Currently, augmented reality’s biggest impact is in existing building renovations or significant upgrades, to “validate design in existing conditions,” says Jordan Moffett, virtual design construction manager at McCarthy. Do you really want upper cabinets in this office? With AR it is possible to see what that looks like in the real space. And it is also being used to catch “design issues that aren’t constructible due to the existing condition,” he says. For example, on one project for a healthcare client, when the new mechanical piping system design was merged into the augmented reality headset for site review, it was discovered that an architectural wall was in the way. The as-built was 12 inches off from reality. “It’s a good example of using pretty inexpensive technology to do something that we used to do with laser scanning and a more time-intensive and costly approach,” Moffett says.

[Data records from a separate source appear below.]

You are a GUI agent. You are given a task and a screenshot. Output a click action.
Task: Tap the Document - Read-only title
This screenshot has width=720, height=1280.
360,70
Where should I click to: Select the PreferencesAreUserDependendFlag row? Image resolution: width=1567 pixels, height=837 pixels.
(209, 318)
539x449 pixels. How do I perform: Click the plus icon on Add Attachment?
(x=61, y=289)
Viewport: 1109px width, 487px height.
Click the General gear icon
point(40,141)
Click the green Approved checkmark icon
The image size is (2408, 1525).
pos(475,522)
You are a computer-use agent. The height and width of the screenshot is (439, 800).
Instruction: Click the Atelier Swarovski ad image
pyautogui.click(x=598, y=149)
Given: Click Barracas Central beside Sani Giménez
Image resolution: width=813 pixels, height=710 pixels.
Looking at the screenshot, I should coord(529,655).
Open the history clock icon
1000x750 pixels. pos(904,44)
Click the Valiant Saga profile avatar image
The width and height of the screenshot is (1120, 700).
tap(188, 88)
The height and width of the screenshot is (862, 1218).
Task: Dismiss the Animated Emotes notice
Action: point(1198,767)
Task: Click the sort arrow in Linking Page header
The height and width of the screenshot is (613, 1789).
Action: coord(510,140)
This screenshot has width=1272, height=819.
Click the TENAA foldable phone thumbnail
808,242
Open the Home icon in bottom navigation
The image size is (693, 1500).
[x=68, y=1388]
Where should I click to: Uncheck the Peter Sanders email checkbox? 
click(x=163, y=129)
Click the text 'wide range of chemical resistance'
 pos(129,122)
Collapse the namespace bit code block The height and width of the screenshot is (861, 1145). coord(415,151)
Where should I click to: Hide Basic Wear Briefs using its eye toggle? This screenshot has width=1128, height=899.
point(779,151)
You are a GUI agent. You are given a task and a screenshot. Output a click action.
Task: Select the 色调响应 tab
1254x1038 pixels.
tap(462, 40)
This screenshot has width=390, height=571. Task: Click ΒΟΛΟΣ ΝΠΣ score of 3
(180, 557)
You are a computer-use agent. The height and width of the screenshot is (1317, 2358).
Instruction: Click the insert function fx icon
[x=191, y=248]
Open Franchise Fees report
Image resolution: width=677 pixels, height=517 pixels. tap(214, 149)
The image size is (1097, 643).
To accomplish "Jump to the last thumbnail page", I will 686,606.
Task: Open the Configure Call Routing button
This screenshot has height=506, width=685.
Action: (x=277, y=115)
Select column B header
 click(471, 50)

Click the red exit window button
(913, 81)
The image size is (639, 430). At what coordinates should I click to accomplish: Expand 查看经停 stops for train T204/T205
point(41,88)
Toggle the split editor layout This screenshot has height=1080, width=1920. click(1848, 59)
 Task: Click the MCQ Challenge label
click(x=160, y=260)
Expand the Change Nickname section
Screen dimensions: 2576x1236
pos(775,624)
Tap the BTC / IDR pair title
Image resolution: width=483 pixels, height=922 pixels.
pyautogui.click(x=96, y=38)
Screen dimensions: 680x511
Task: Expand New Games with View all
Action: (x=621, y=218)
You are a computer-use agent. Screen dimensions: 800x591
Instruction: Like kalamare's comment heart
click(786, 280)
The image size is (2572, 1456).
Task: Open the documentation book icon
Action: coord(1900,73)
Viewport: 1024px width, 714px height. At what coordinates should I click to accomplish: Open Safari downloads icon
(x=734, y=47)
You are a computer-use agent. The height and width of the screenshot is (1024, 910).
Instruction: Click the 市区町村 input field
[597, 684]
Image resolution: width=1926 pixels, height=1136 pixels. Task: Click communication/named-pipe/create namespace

The use of AR in building operations and maintenance is possible but it’s far from widespread quite yet. “We’ve already started to turn over the HoloLens headset where it’s a deliverable to clients,” says Moffett. (Microsoft calls its HoloLens headset a mixed reality “holographic computer.”) The AR headset comes loaded with the model and all the front-end work of correlating the model to the location, which is the most cumbersome aspect of AR. A facility manager can then go out and walk the building with the model overlayed on reality, knowing exactly where a valve sits, for example, and have immediate access to all the documentation and training materials on it available in their field of vision.
Moffett says as new buildings are built, increasingly, owners and facility managers are starting to ask for the as-built drawings and for models with O&M and warranty information built directly into the model. With models they can trust in future renovations and to help get a better handle on facility management, owners and operators are being more proactive than before. “They’re planning for the future,” he says.